[Your goal]
Copy each line in the listing below that contains the string "Click". Case counts.

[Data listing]

──────

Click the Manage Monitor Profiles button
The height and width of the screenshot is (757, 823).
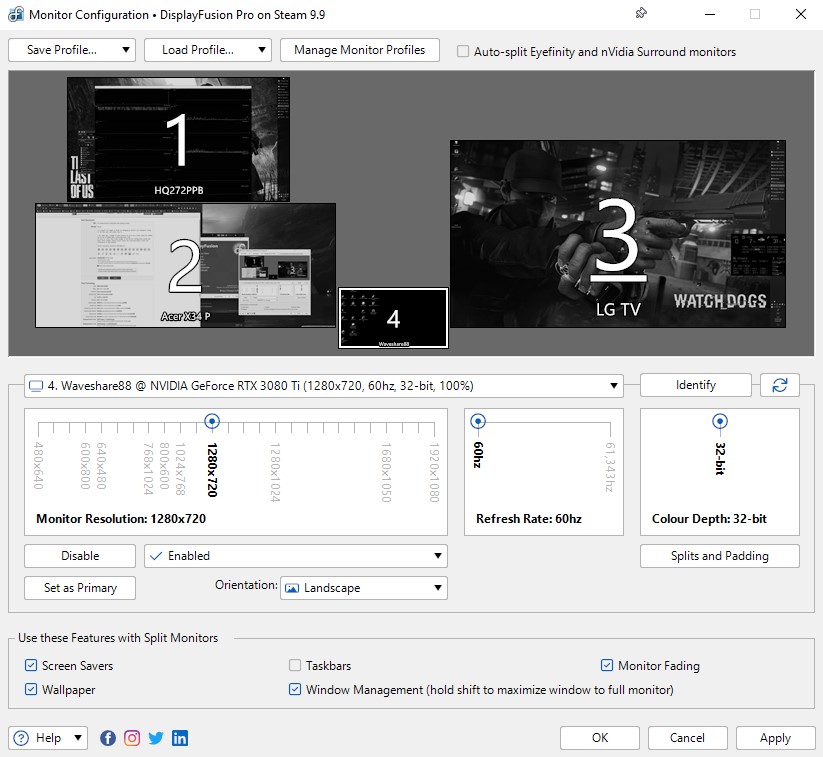tap(359, 50)
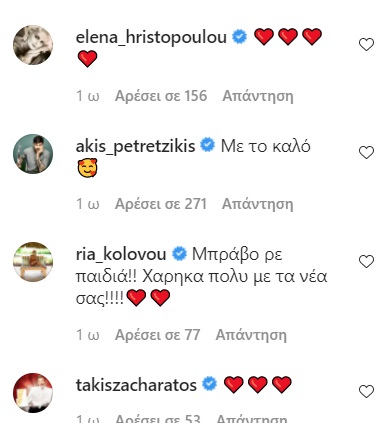This screenshot has height=426, width=385.
Task: Open elena_hristopoulou profile picture
Action: pos(33,45)
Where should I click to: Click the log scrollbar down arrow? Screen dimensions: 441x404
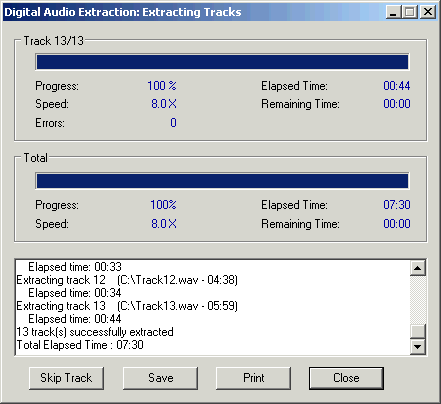pos(418,346)
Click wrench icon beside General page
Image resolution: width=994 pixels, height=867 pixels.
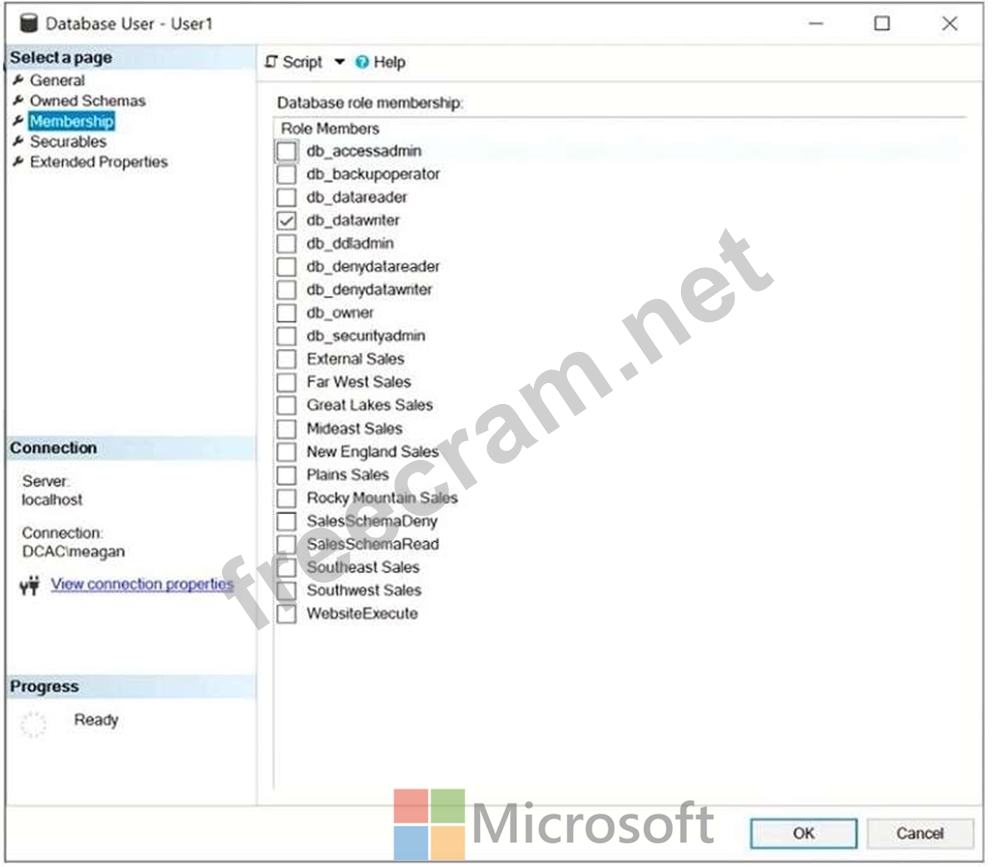point(17,80)
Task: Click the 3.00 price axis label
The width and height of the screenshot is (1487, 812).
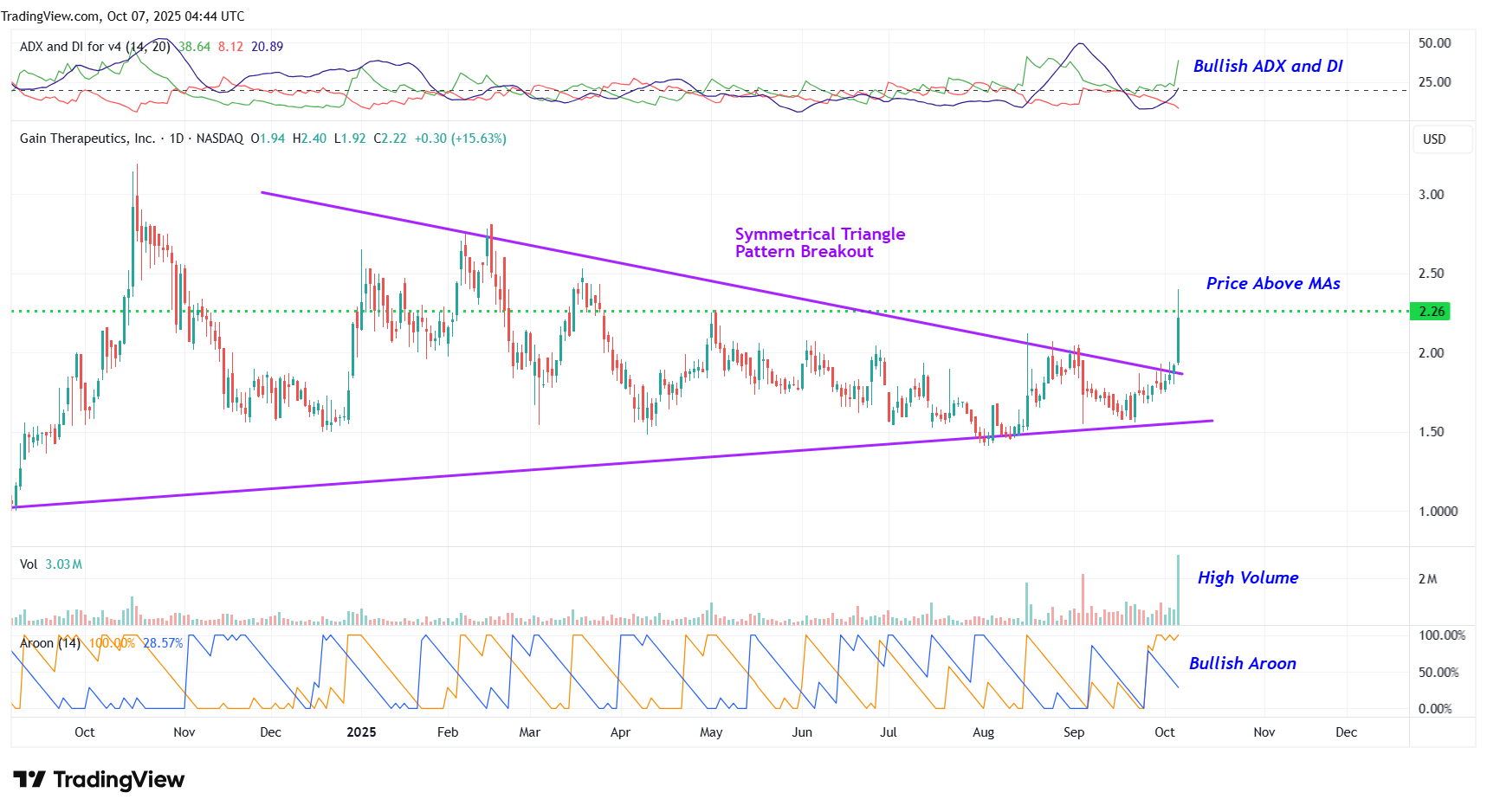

──────

[Written answer]
Click the Manage Monitor Profiles button
Where should I click to: Click the log scrollbar down arrow? Screen dimensions: 441x404
Click wrench icon beside General page
Task: Click the 3.00 price axis label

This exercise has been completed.